There are several example programs that show how to use node_pcap
. These examples are best documentation.
Try them out and see what they do.
To start a capture session, call pcap.createSession
with an interface name and a pcap filter string:
var pcap = require('pcap'),
pcap_session = pcap.createSession(device_name, options);
device_name
is the name of the network interface on which to capture packets. If passed an empty string, libpcap
will try to pick a "default" interface, which is often just the first one in some list and not what you want.
The options
object accepts the following properties:
filter
(string) is a pcap filter expression, see pcap-filter(7)
for more information. (default: no filter,
all packets visible on the interface will be captured)
promiscuous
(boolean) specifies if the interface is opened in promiscuous mode (default: true)
On broadcast LANs such as Ethernet, if the network isn't switched, or if the adapter is connected to a "mirror port" on a switch to which all packets passing through the switch are sent, a network adapter receives all packets on the LAN, including unicast or multicast packets not sent to a network address that the network adapter isn't configured to recognize.

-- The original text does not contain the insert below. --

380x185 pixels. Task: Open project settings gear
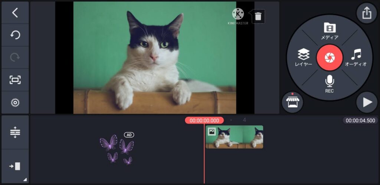coord(15,103)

Normally, the adapter will discard those packets; however, many network adapters support "promiscuous mode", which is a mode in which all packets, even if they are not sent to an address that the adapter recognizes, are provided to the host. This is useful for passively capturing traffic between two or more other hosts for analysis.
Note that even if an application does not set promiscuous mode, the adapter could well be in promiscuous mode for some other reason.
For now, this doesn't work on the "any" device; if an argument of "any" or NULL is supplied, the setting of promiscuous mode is ignored.
buffer_size
(number) specifies size of the ringbuffer where packets are stored until delivered to your code, in bytes (default: 10MB)
Packets that arrive for a capture are stored in a buffer, so that they do not have to be read by the application as soon as they arrive. On some platforms, the buffer's size can be set; a size that's too small could mean that, if too many packets are being captured and the snapshot length doesn't limit the amount of data that's buffered, packets could be dropped if the buffer fills up before the application can read packets from it, while a size that's too large could use more non-pageable operating system memory than is necessary to prevent packets from being dropped.
buffer_timeout
(number) specifies the packet buffer timeout in milliseconds (default: 1000)
If, when capturing, packets are delivered as soon as they arrive, the application capturing the packets will be woken up for each packet as it arrives, and might have to make one or more calls to the operating system to fetch each packet.
If, instead, packets are not delivered as soon as they arrive, but are delivered after a short delay (called a "packet buffer timeout"), more than one packet can be accumulated before the packets are delivered, so that a single wakeup would be done for multiple packets, and each set of calls made to the operating system would supply multiple packets, rather than a single packet. This reduces the per-packet CPU overhead if packets are arriving at a high rate, increasing the number of packets per second that can be captured.
The packet buffer timeout is required so that an application won't wait for the operating system's capture buffer to fill up before packets are delivered; if packets are arriving slowly, that wait could take an arbitrarily long period of time.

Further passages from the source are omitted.